Il est 10 h 15 quand le binôme de l’identification des victimes arrive à l’aéroport.  « Malheureusement, je me suis rendu compte que j’avais besoin de pas mal de renforts. »   Le labo est sur place « pour récupérer tous les indices » et il faut donc éviter de polluer le site. Le DVI attend donc le feu vert.  À 11 h 45, le travail a pu débuter. « Une fois le ‘go’ reçu, on va récupérer les victimes décédées une par une ».

« On est le dernier contact, on a travaillé avec énormément de respect.  Je me pose toujours la question : si ça devait être votre frère, votre père, comment aimeriez-vous qu’on s’occupe de lui ? »

En parallèle du travail de terrain, d’autres collègues collectent les informations. « Ça travaille de tous les côtés.  Des collègues sont rappelés pour faire des ‘ante mortem’.  Ils vont se charger de la famille et poser toutes les questions par rapport à la victime : comment est-elle habillée, connaissez-vous son dentiste… » Les 16 victimes de l’aéroport ont ensuite été transportées à l’UZ Leuven.  « Là, il y a des membres du DVI qui vont faire des ‘post mortem’. Ils vont marquer tout ce qu’on voit sur les victimes. »  L’équipe d’identification renforcée par des membres d’Interpol a alors commencé à croiser les informations reçues.  « On regarde pour faire des ‘matchs’: c’est notre méthode de travail. »

Pas le droit à l’erreur

La pression se fait ressentir car il y a énormément d’attente du côté des familles.  « Elles veulent récupérer leur proche le plus rapidement possible.  Là, c’est le plus compliqué. Dire à une famille, même si c’est évident pour elle, que leur proche était bien à Zaventem mais qu’il faut patienter car on ne peut pas se permettre une erreur. »
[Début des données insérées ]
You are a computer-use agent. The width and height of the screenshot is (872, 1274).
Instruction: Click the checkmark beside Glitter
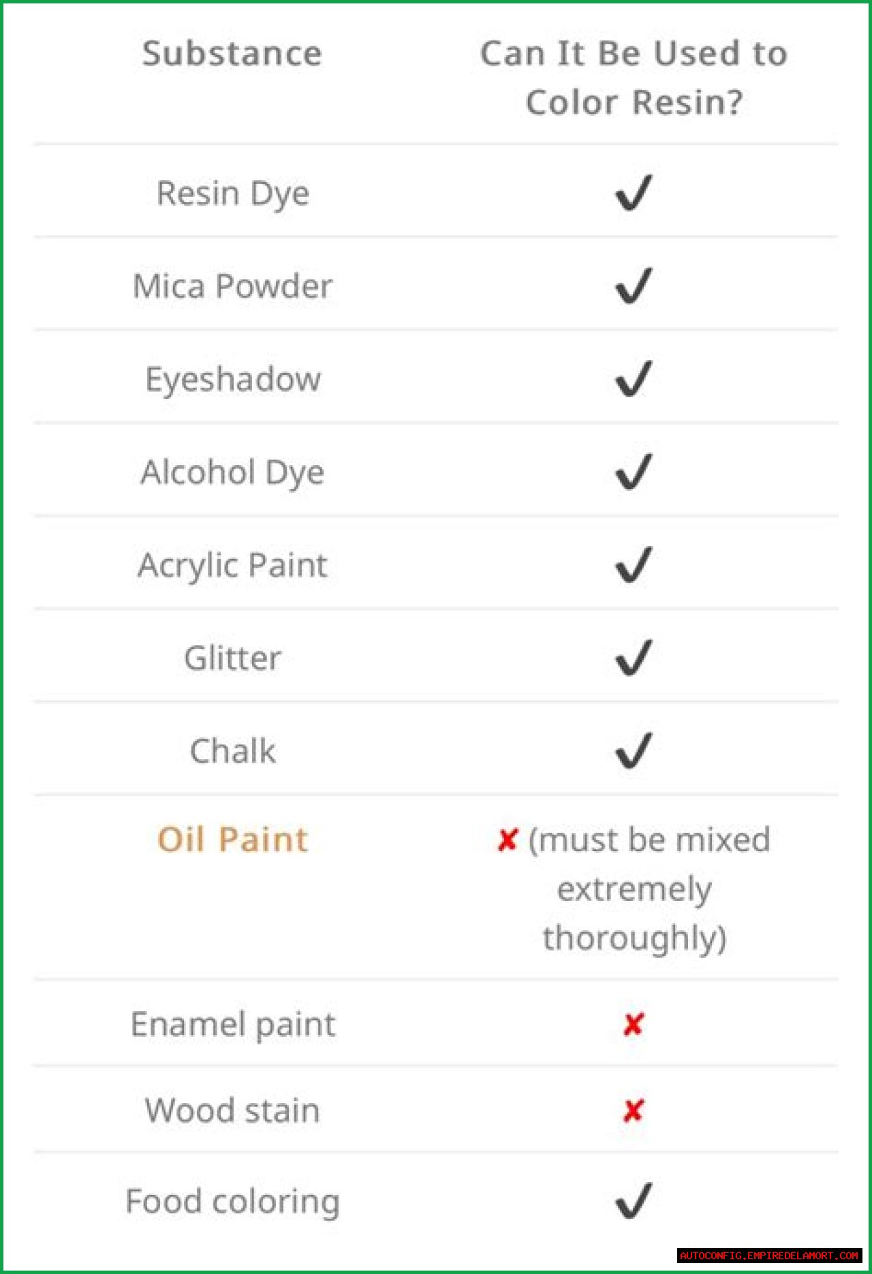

Dans l’attente de l’identification, c’est l’équipe « ante mortem » qui se charge des relations avec les familles. Jusqu’au moment où la nouvelle tombe… « Quand vous êtes face à un événement comme celui-là, les familles sont un peu perdues, comme un arbre au milieu de la forêt. Le binôme ‘ante mortem’ pourra leur donner toutes les informations.  C’est eux qui feront l’annonce de la mauvaise nouvelle. Si nécessaire, ils iront avec la famille rendre un dernier hommage.  » Les questions sont nombreuses. Parfois, les familles demandent des détails précis.  « On a des mercis des familles.  On est le dernier contact, on a travaillé avec énormément de respect.  Je me pose toujours la question : si ça devait être votre frère, votre père, comment aimeriez-vous qu’on s’occupe de lui ? Et c’est comme ça que je travaille… »

Aujourd’hui,  Patricia Vanderlinden est toujours sollicitée pour identifier des victimes dans des incendies, des accidents, des catastrophes.  Ces attentats l’ont marquée : « Les attentats, c’est comme chaque dossier au DVI, on n’oublie jamais totalement. Quand on aime son métier, c’est comme ça… »■

Devoir dire à une famille, même si c’est évident pour elle, que leur proche était bien à Zaventem mais qu’il faut patienter car on ne peut pas se permettre une erreur.